*AUSGANGSTEXT*.
━━━━━━━━━━━━━━━━━━━━━━━━━━━━━━

Neue OZ: Kommentar zu USA / Russland / Spionage/ Justiz
Geschrieben am 29-06-2010 |
Osnabrück (ots) - Grenzenlose Macht
Die Nachricht über die Zerschlagung des Spionagenetzes erinnert an
Zeiten des Kalten Krieges. Damals teilten sich zwei Supermächte,
Sowjets und Amerikaner, die Welt.
Sollten die aktuellen Vorwürfe der US-Justiz zutreffen, werden
sich die Russen zwar rechtfertigen müssen. Gleichzeitig stellt sich
aber die Frage nach den Grenzen von Spionage: Warum wird die
Nachrichten-Beschaffung durch russische Agenten in amerikanischen
Kleinstädten skandalisiert - und beispielsweise das millionenfache
Ausspionieren europäischer Bankdaten durch die Amerikaner fast
ignoriert? Noch bis vergangenes Jahr konnten US-Terrorfahnder
ungehindert auf europäische Bankdaten zugreifen und ermitteln, wer
wem wann und wie viel überwiesen hat. Mittlerweile grenzt das
SWIFT-Abkommen diese Möglichkeit ein. Aber jeder Spionage-Chef der
Welt wäre glücklich, derart anderen Ländern in die Karten schauen zu
können.

━━━━━━━━━━━━━━━━━━━━━━━━━━━━━━

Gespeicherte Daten
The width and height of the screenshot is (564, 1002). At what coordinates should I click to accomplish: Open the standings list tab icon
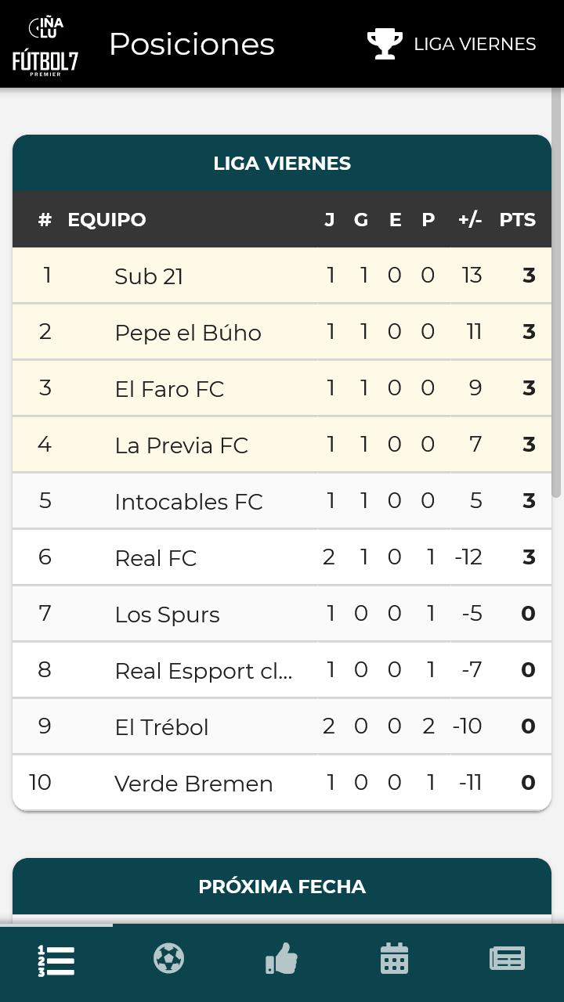coord(56,961)
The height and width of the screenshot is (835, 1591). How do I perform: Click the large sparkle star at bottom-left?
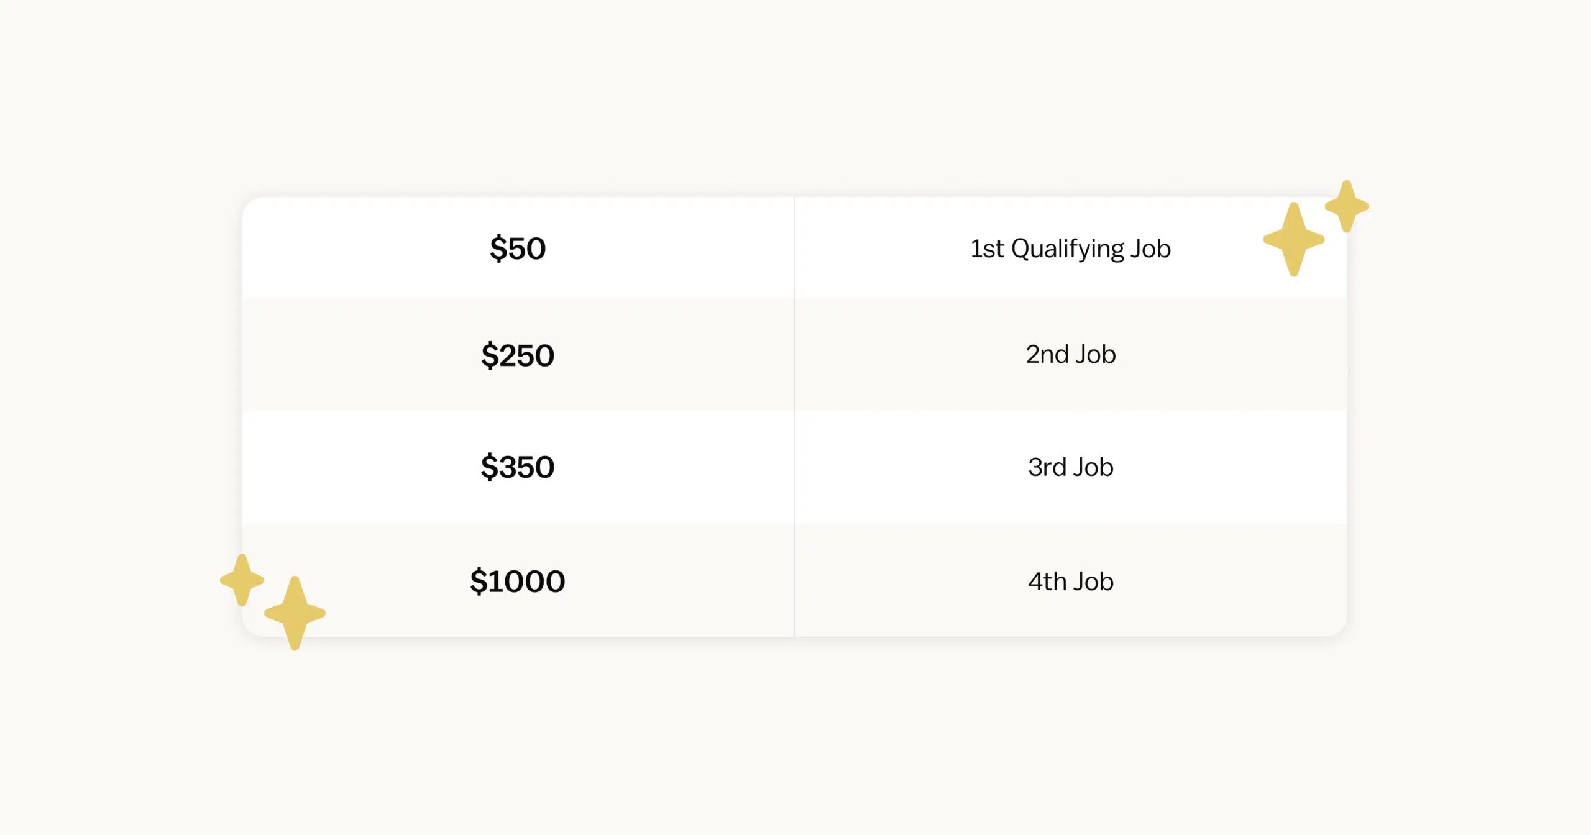tap(295, 613)
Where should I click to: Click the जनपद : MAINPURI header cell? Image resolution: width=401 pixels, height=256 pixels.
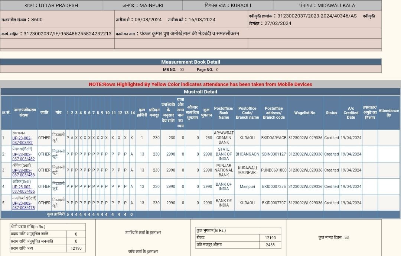point(143,5)
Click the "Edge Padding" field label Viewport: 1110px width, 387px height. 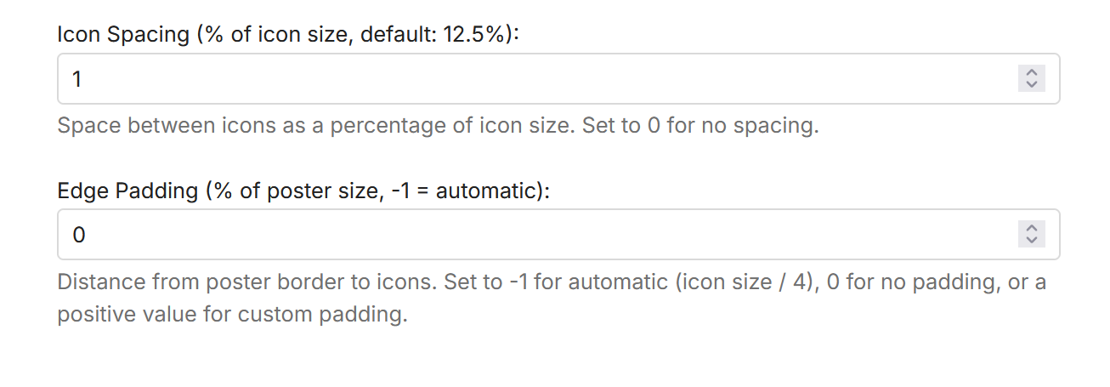click(x=127, y=190)
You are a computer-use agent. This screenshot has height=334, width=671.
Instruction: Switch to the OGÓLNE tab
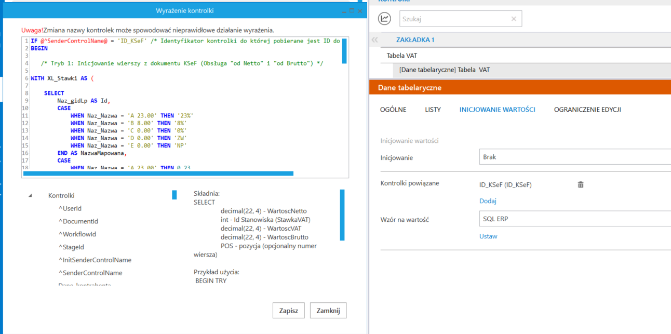[x=393, y=110]
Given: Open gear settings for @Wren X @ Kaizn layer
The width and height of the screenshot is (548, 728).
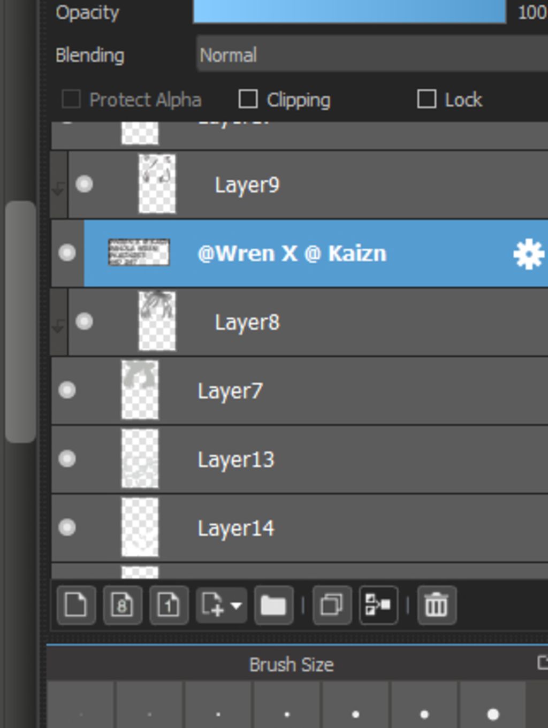Looking at the screenshot, I should point(528,254).
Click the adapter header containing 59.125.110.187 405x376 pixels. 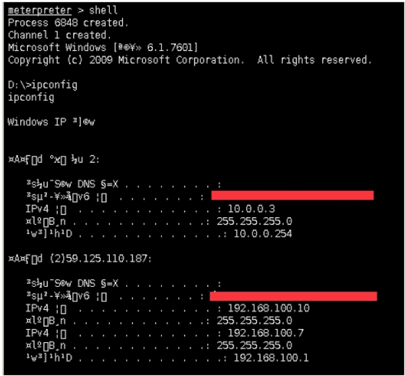[79, 259]
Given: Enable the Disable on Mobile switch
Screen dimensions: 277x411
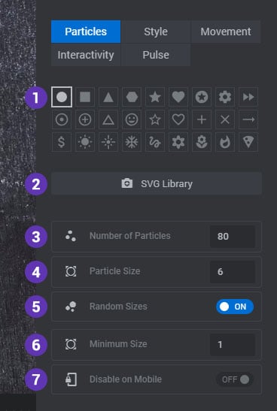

━━━━━━━━━━━━━━━━━━━━━━━━━━━━━━

*AUFGABENSTELLUNG*. Nimm den Kommentar zum Spionagefall zwischen den USA und Russland nach seinem letzten Satz wieder auf und schreibe ihn weiter. Die Datensätze stammen aus einer anderen Quelle.

*LÖSUNG*.
Das Maß, in dem sich Amerikaner seit den Terroranschlägen 2001 das
Recht nehmen, auf sensible Daten anderer Länder zuzugreifen, ist im
Grunde nichts anderes als Spionage. Mit dem Argument der Terrorabwehr
nehmen sie sich ganz offen Informationen, die ihnen zu Zeiten des
Ost-West-Konfliktes bestenfalls Agenten beschaffen konnten. Auch
daran erkennt man die letzte Supermacht.